## Work request
Retype each record exactly, please. Skip none.

## Excerpted data

⁂

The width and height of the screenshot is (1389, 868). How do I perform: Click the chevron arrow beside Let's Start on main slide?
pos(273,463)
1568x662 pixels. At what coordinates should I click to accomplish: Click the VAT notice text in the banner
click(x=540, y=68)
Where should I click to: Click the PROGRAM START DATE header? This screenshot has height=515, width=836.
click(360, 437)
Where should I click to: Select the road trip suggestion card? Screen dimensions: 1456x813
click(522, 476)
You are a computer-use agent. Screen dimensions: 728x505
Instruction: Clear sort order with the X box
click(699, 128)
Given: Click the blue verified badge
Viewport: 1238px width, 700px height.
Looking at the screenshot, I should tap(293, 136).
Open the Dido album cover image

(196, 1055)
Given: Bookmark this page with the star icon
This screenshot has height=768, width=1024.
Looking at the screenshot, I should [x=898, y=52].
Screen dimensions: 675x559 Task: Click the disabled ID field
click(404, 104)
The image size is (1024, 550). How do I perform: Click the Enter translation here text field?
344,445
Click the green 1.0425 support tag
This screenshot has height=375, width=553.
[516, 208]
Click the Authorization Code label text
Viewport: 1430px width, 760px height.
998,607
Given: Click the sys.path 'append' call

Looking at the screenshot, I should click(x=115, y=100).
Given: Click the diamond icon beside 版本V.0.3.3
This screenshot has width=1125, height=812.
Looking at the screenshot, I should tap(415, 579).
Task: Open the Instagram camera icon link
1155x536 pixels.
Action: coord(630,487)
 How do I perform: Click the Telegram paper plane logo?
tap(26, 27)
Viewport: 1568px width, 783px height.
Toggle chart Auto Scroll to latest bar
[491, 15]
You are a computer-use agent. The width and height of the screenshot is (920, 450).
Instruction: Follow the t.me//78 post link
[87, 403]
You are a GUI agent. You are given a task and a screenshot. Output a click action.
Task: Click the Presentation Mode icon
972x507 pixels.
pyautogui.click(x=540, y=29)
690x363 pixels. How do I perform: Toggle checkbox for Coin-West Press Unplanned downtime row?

⁂

## Written solution
The width and height of the screenshot is (1389, 868). How do I perform: Click the chevron arrow beside Let's Start on main slide?
pos(273,463)
1568x662 pixels. At what coordinates should I click to accomplish: Click the VAT notice text in the banner
click(x=540, y=68)
Where should I click to: Click the PROGRAM START DATE header? This screenshot has height=515, width=836.
click(360, 437)
Where should I click to: Select the road trip suggestion card? Screen dimensions: 1456x813
click(522, 476)
You are a computer-use agent. Screen dimensions: 728x505
Instruction: Clear sort order with the X box
click(699, 128)
Given: Click the blue verified badge
Viewport: 1238px width, 700px height.
Looking at the screenshot, I should tap(293, 136).
Open the Dido album cover image

(196, 1055)
Given: Bookmark this page with the star icon
This screenshot has height=768, width=1024.
Looking at the screenshot, I should [x=898, y=52].
Screen dimensions: 675x559 Task: Click the disabled ID field
click(404, 104)
The image size is (1024, 550). How do I perform: Click the Enter translation here text field?
344,445
Click the green 1.0425 support tag
This screenshot has height=375, width=553.
[516, 208]
Click the Authorization Code label text
Viewport: 1430px width, 760px height.
998,607
Given: Click the sys.path 'append' call

Looking at the screenshot, I should click(x=115, y=100).
Given: Click the diamond icon beside 版本V.0.3.3
This screenshot has width=1125, height=812.
Looking at the screenshot, I should tap(415, 579).
Task: Open the Instagram camera icon link
1155x536 pixels.
Action: coord(630,487)
 How do I perform: Click the Telegram paper plane logo?
tap(26, 27)
Viewport: 1568px width, 783px height.
Toggle chart Auto Scroll to latest bar
[491, 15]
You are a computer-use agent. The width and height of the screenshot is (920, 450).
Instruction: Follow the t.me//78 post link
[87, 403]
You are a GUI agent. You are given a task and a screenshot. Output a click action.
Task: Click the Presentation Mode icon
972x507 pixels.
pyautogui.click(x=540, y=29)
690x363 pixels. How do I perform: Toggle checkbox for Coin-West Press Unplanned downtime row?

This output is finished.